Sunday, 28 December 2008


As tourists, Jenny and I can afford to rent a swish apartment at Milson's Point, right next to the iconic Sydney Harbour Bridge. We can step outside and drink in the astonishing views across the river estuary, known as Port Jackson.

We're well aware that many Sydneysiders (including Baino and Gaye*) aren't so privileged and couldn't possibly run to a home anywhere on the waterfront with its eye-watering property prices. Instead of stunning river views, they have to settle for the suburbs and only come into central Sydney now and again.

At Milson's Point, even the tiny local theatre charges A$56 for a ticket (that's around 26 pounds). And the food shops aren't cheap either. You need a serious income to get by in this affluent enclave.

To the rest of the world, the bridge and the opera house symbolise Sydney and suggest the locals spend their time sailing their yachts along the river and swigging perfect wines from one of the nearby vineyards. Plus of course popping into the opera house for the odd bit of Mozart or Puccini.

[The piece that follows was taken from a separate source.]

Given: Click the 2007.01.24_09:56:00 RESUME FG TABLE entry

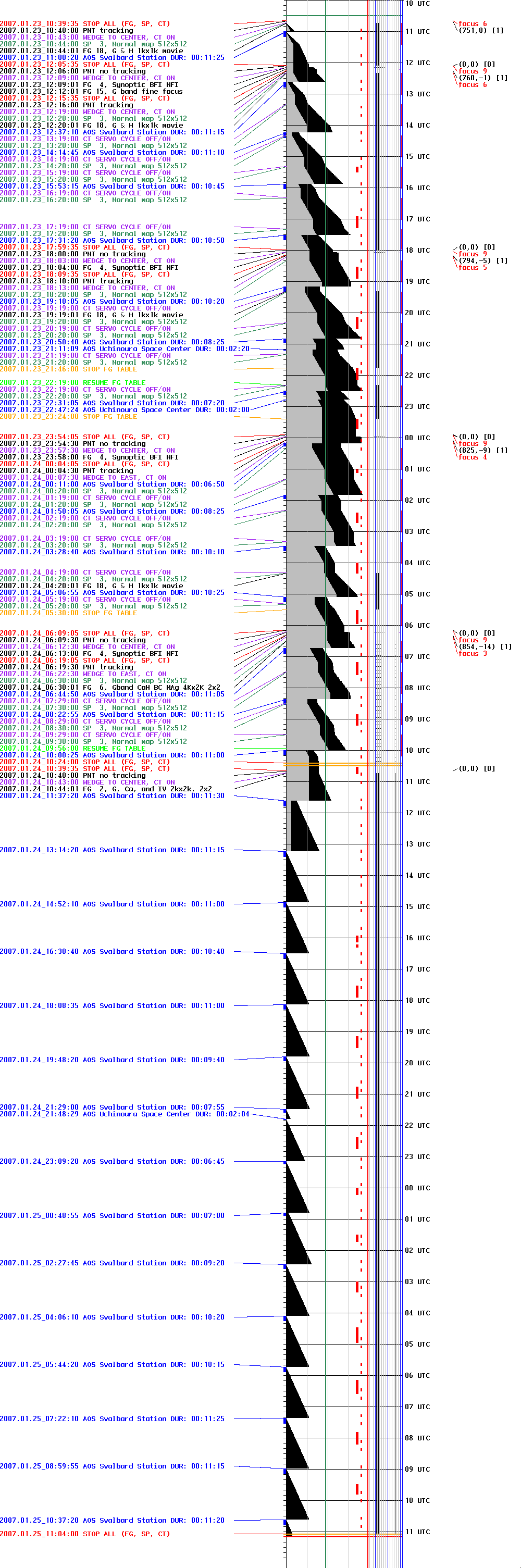Looking at the screenshot, I should (72, 749).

The reality is very different. The locals are actually more likely to be crammed into commuter trains in sultry temperatures, wondering how to pay the mortgage or get little Brett into a decent school.

We're very conscious of our pampered tourist existence as we follow scenic paths around the leafy headlands, exclaim over amazing paintings in the art galleries, and then enjoy a leisurely Thai meal just below one of the most famous landmarks in the world.

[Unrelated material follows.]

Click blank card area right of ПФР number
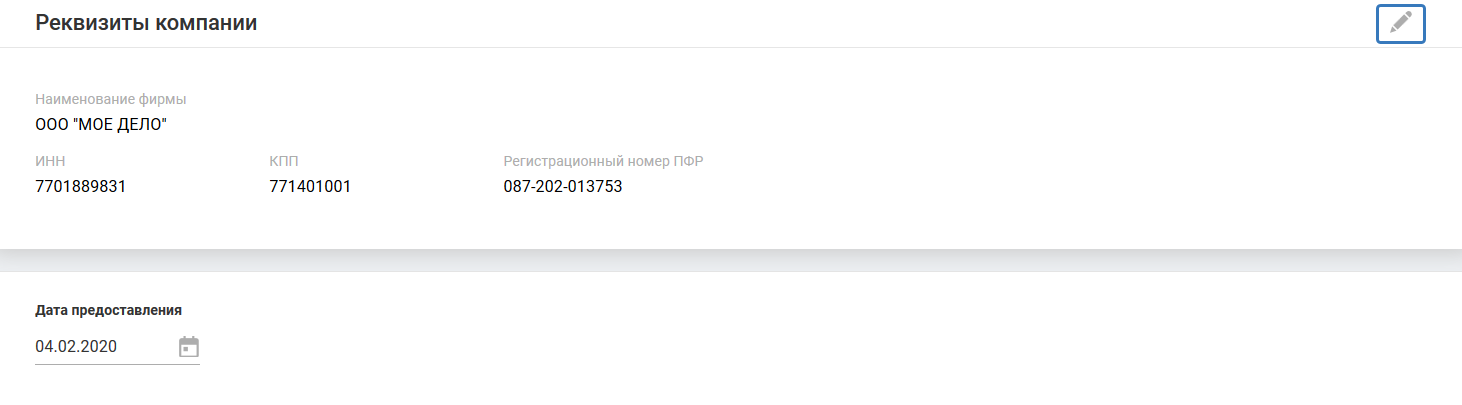 1000,186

Not only that, but we spent Christmas Day in our shirtsleeves as our home city of Belfast shivered in the usual wintry temperatures. Cushy or what?

No words can do justice to the overwhelming beauty of Sydney and its remarkable lagoon-like setting. I'm just glad I've been able to enjoy it twice over - and if my ageing body holds up, hopefully a third time.

* Finally met up with Baino and Gaye. Quite odd really, suddenly meeting the real-life creators of all those thousands of words. A bit like a real person stepping out of a dream - or stepping out of the pages of a book. Surely I'm hallucinating?

Wednesday, 17 December 2008


Melbourne is one of those cities whose centre is so hard-edged, commercial-ised and tourist-ridden that your first reaction is totally negative and you think "What the hell did I come here for?"

Especially when it's pouring with rain - in Australia.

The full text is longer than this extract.